**TEXT BLOCK**
Dust Hazards a Significant Property Exposure for Food Processors


The production of food requires the transportation, storage, and processing of a wide range of raw ingredients – from flour and wheat to sugar, salt, pepper, and various other ingredients. When working with these materials, residual dust is always left behind. Due to the particles’ lightweight, the dust will often float upwards and settle on top of machinery, pipework, ductwork, and anything else that stands between it and the floor.

When dust particles become airborne and are exposed to an ignition source, they can cause devastating explosions and fire. For example, in 2021, there were 163 fires, 53 explosions, 215 injuries, and 69 fatalities worldwide at various types of facilities, according to Dust Safety Science’s 2021 Combustible Dust Incident Report. U.S. facilities accounted for 98 fires, 20 explosions, 26 injuries, and two fatalities.

**PROBLEMS**
A: In the text on dust hazards, how many explosions did U.S. facilities account for in 2021?
B: List every raw ingredient that the dust hazards text names.
C: Transcribe the part of the dust hazards text starting at "The production of" and ending at "and the floor.".

**SUPPLIED MATERIAL**
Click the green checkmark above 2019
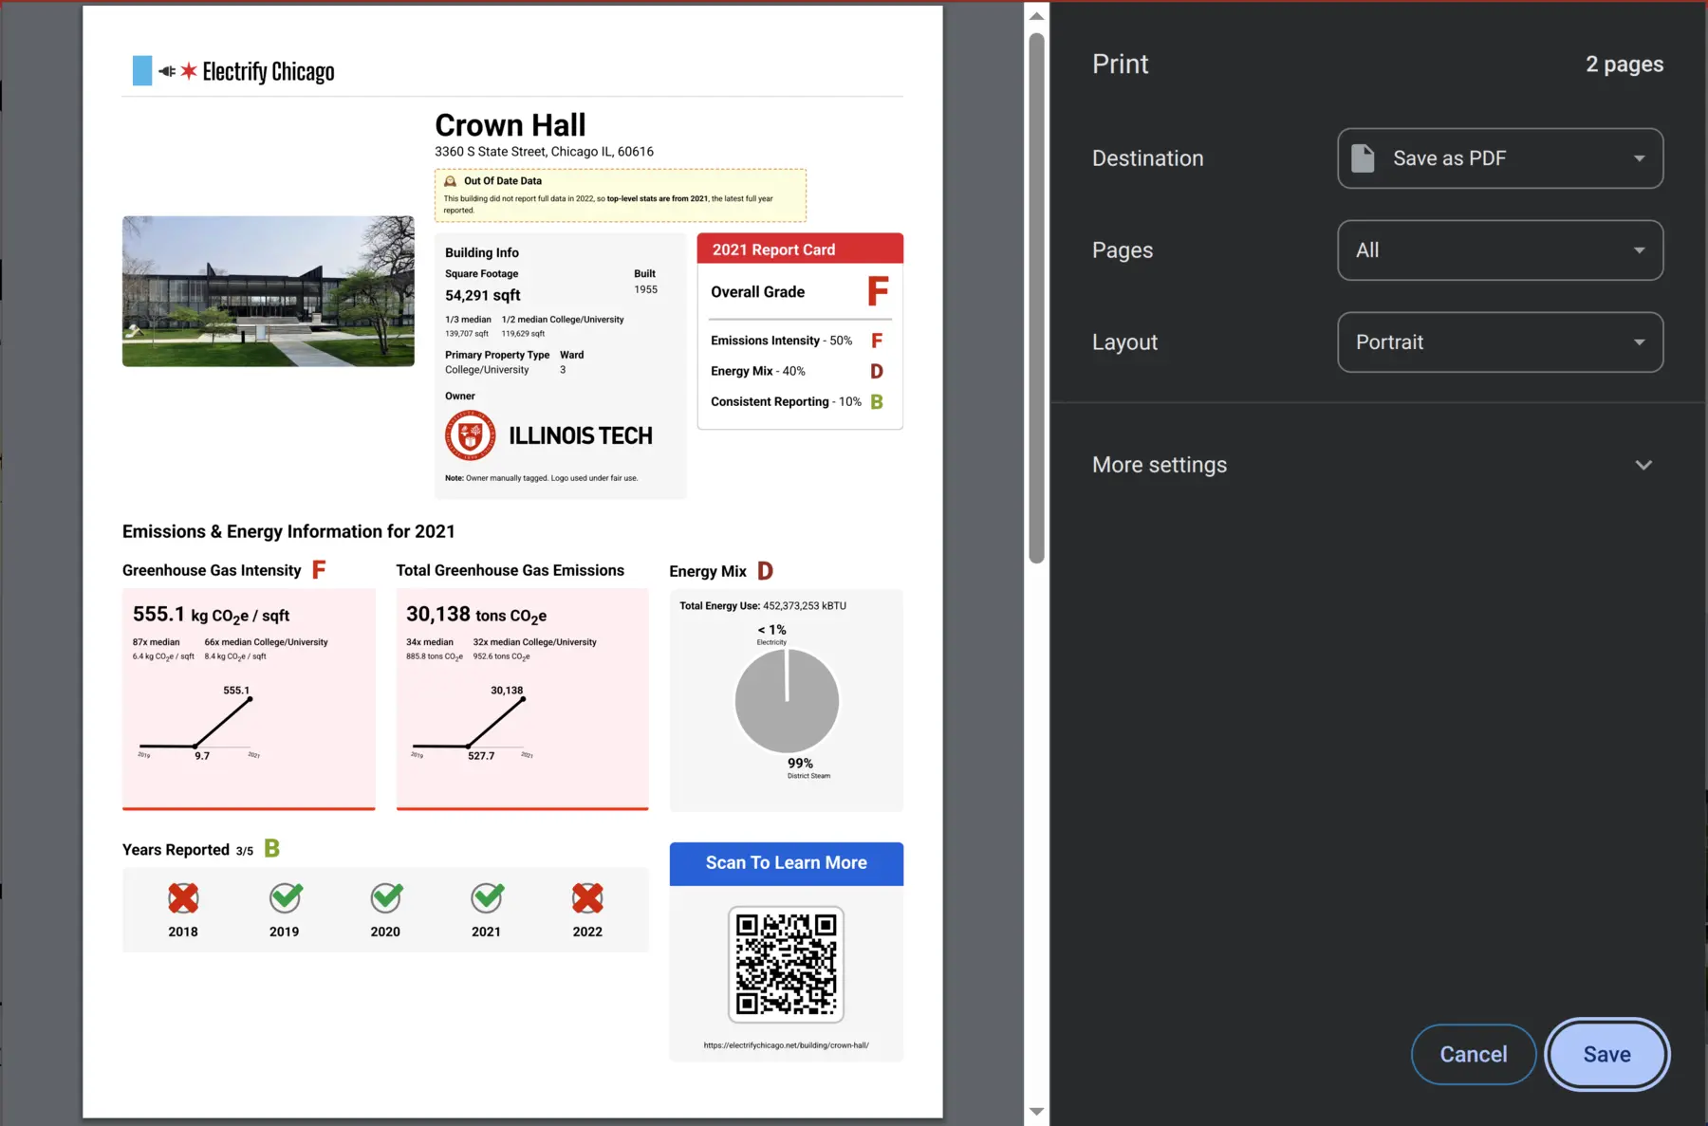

**WRITTEN ANSWERS**
A: 20

B: flour, wheat, sugar, salt, pepper

C:
The production of food requires the transportation, storage, and processing of a wide range of raw ingredients – from flour and wheat to sugar, salt, pepper, and various other ingredients. When working with these materials, residual dust is always left behind. Due to the particles’ lightweight, the dust will often float upwards and settle on top of machinery, pipework, ductwork, and anything else that stands between it and the floor.